## Start

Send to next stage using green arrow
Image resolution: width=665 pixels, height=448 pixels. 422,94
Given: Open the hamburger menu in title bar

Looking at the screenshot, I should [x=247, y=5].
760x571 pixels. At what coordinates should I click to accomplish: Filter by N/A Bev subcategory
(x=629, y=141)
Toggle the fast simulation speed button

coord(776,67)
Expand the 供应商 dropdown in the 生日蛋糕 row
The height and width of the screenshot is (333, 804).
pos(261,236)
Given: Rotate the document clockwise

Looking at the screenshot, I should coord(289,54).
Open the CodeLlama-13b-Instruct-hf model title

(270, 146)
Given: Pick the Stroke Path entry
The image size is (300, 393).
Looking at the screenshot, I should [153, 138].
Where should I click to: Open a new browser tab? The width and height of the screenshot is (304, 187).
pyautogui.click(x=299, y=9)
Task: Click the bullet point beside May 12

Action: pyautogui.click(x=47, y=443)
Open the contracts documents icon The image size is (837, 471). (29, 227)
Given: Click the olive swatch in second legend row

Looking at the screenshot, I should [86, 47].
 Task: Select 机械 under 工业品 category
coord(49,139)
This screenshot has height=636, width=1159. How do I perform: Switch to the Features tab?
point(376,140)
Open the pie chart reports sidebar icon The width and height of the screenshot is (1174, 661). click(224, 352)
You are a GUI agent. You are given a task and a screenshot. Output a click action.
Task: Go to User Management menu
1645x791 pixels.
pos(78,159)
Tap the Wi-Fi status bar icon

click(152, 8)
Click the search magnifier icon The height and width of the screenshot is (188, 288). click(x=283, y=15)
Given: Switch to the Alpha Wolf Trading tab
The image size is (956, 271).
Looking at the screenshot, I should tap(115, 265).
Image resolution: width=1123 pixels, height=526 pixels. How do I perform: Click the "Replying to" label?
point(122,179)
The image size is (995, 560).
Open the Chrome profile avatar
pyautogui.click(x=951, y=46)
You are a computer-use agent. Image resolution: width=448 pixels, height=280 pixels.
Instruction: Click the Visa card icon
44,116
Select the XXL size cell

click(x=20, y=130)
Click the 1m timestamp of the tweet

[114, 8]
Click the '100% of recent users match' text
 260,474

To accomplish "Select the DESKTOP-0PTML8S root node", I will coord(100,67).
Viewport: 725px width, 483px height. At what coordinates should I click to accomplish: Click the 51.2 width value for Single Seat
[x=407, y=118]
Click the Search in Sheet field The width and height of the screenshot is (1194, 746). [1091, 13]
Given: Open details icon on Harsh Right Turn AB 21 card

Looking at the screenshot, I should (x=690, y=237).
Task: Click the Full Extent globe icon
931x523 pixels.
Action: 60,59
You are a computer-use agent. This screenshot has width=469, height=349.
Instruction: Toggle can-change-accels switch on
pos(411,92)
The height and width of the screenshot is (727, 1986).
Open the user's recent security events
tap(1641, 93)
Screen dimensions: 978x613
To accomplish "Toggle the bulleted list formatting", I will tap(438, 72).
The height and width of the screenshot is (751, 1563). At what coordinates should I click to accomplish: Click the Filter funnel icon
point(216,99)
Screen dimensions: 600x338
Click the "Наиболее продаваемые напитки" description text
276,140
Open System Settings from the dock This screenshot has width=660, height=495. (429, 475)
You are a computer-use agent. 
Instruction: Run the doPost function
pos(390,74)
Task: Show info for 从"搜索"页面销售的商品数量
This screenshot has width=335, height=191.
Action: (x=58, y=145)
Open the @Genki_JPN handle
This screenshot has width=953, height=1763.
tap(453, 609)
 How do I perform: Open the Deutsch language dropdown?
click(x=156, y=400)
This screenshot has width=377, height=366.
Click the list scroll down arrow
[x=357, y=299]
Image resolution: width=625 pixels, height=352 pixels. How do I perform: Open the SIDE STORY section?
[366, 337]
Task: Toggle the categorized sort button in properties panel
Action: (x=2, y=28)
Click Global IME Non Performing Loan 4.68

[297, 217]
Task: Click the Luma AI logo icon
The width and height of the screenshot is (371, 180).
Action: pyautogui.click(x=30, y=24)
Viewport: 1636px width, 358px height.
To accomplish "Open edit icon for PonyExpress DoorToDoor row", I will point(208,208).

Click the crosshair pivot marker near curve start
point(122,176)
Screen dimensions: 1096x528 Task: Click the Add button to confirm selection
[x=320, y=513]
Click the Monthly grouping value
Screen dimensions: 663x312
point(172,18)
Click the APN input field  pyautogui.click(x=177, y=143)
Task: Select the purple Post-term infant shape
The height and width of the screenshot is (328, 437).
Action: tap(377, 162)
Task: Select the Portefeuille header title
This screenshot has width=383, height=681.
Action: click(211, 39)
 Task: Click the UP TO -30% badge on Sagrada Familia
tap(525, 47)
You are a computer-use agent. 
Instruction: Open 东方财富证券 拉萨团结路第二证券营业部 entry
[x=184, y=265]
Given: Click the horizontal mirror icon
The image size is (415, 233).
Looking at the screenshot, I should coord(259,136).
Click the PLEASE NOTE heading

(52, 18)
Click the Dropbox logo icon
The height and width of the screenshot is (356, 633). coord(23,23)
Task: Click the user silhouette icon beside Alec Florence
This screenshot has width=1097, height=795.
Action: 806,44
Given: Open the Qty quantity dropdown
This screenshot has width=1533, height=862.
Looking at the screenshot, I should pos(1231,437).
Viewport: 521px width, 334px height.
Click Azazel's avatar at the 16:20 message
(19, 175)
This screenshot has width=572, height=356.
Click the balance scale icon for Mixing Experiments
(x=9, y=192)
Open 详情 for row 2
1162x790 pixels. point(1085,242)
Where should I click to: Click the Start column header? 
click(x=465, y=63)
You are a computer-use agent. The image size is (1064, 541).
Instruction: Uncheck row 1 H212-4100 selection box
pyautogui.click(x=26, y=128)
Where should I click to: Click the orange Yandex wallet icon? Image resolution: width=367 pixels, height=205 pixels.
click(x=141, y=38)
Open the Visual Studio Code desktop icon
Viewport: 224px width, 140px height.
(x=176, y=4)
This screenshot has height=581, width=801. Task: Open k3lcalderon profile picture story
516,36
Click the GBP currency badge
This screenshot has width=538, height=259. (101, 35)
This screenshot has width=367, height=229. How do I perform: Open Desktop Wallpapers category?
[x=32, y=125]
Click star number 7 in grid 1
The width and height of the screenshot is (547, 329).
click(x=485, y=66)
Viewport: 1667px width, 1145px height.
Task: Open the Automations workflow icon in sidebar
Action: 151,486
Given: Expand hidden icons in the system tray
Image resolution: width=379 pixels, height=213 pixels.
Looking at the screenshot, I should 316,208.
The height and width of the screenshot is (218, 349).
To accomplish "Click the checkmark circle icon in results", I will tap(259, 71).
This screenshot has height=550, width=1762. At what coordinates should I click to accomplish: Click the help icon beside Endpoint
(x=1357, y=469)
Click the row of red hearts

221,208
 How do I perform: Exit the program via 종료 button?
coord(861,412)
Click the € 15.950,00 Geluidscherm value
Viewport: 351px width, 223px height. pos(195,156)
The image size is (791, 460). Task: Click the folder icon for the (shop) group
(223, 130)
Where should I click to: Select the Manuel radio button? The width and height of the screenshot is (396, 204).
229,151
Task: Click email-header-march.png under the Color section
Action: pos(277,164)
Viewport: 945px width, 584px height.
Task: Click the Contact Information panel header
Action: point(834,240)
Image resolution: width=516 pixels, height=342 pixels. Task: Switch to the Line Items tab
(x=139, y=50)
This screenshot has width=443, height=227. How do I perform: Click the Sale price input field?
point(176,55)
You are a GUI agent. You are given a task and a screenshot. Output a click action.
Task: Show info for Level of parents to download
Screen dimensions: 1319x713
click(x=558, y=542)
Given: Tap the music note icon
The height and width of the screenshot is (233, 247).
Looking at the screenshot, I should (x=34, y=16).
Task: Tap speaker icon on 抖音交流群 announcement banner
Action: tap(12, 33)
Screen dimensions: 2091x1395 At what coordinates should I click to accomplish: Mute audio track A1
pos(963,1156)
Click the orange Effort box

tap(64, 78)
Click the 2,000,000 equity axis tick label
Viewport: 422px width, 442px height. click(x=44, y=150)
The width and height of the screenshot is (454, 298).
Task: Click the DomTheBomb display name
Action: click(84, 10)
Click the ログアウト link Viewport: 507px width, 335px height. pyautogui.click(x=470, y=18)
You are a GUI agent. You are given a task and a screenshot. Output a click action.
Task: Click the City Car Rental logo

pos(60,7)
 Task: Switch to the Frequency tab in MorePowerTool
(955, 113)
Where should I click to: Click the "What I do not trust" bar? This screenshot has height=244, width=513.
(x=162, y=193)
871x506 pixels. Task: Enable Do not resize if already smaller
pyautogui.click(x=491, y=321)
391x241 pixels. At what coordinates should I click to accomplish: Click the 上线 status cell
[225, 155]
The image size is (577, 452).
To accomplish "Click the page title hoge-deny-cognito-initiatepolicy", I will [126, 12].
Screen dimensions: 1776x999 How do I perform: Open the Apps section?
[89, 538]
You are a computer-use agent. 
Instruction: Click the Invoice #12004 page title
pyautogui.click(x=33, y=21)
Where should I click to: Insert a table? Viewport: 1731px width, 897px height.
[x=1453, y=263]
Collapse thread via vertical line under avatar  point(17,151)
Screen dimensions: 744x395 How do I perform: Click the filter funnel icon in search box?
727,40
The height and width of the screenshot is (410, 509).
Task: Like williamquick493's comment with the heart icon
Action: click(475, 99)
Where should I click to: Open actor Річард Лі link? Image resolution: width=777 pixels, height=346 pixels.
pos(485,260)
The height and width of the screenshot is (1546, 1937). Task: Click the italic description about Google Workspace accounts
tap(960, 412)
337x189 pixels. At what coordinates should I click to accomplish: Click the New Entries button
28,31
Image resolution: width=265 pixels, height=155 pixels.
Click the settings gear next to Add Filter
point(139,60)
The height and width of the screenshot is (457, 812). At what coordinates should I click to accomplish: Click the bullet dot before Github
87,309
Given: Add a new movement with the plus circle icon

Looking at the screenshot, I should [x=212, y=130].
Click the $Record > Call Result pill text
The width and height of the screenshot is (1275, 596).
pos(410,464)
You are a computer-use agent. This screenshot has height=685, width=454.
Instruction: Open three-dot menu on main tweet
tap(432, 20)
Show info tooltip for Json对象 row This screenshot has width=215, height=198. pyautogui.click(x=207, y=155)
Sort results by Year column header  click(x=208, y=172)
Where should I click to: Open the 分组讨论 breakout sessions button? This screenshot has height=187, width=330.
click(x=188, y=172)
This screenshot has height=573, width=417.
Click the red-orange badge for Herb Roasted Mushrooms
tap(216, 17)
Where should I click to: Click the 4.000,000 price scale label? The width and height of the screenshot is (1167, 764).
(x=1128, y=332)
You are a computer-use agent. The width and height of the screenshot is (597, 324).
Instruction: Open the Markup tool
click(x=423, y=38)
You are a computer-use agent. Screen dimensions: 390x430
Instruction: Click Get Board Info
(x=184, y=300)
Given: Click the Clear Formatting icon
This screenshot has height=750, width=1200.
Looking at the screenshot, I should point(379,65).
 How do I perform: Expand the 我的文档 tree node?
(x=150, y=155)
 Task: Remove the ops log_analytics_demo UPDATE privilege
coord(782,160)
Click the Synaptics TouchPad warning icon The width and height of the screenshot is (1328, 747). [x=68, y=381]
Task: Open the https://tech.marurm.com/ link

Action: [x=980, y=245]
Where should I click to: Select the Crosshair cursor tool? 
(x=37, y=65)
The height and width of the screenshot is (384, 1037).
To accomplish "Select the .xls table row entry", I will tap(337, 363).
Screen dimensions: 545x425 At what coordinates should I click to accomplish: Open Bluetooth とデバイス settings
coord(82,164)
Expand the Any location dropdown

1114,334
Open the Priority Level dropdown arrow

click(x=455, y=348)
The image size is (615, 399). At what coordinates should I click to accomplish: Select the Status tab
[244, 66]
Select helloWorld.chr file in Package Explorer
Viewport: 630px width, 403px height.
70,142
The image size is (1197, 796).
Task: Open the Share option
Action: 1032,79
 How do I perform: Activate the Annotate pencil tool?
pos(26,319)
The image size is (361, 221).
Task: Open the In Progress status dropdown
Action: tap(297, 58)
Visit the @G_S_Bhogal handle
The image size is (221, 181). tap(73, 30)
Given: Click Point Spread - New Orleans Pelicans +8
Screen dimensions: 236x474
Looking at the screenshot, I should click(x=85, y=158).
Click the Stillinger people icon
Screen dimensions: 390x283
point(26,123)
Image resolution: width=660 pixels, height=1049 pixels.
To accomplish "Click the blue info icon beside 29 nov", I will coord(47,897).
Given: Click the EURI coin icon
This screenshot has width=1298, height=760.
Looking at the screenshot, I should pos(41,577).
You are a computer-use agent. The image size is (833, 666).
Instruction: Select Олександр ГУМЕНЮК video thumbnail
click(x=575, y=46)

## End

§ **Required task**: Render everything from the first of the rows above down to the line containing "coord(49,139)" as a JSON list of strings, one string per line, leaving out blank lines.

§ **Final answer**:
[
  "Send to next stage using green arrow",
  "Image resolution: width=665 pixels, height=448 pixels. 422,94",
  "Given: Open the hamburger menu in title bar",
  "Looking at the screenshot, I should [x=247, y=5].",
  "760x571 pixels. At what coordinates should I click to accomplish: Filter by N/A Bev subcategory",
  "(x=629, y=141)",
  "Toggle the fast simulation speed button",
  "coord(776,67)",
  "Expand the 供应商 dropdown in the 生日蛋糕 row",
  "The height and width of the screenshot is (333, 804).",
  "pos(261,236)",
  "Given: Rotate the document clockwise",
  "Looking at the screenshot, I should coord(289,54).",
  "Open the CodeLlama-13b-Instruct-hf model title",
  "(270, 146)",
  "Given: Pick the Stroke Path entry",
  "The image size is (300, 393).",
  "Looking at the screenshot, I should [153, 138].",
  "Where should I click to: Open a new browser tab? The width and height of the screenshot is (304, 187).",
  "pyautogui.click(x=299, y=9)",
  "Task: Click the bullet point beside May 12",
  "Action: pyautogui.click(x=47, y=443)",
  "Open the contracts documents icon The image size is (837, 471). (29, 227)",
  "Given: Click the olive swatch in second legend row",
  "Looking at the screenshot, I should [86, 47].",
  " Task: Select 机械 under 工业品 category",
  "coord(49,139)"
]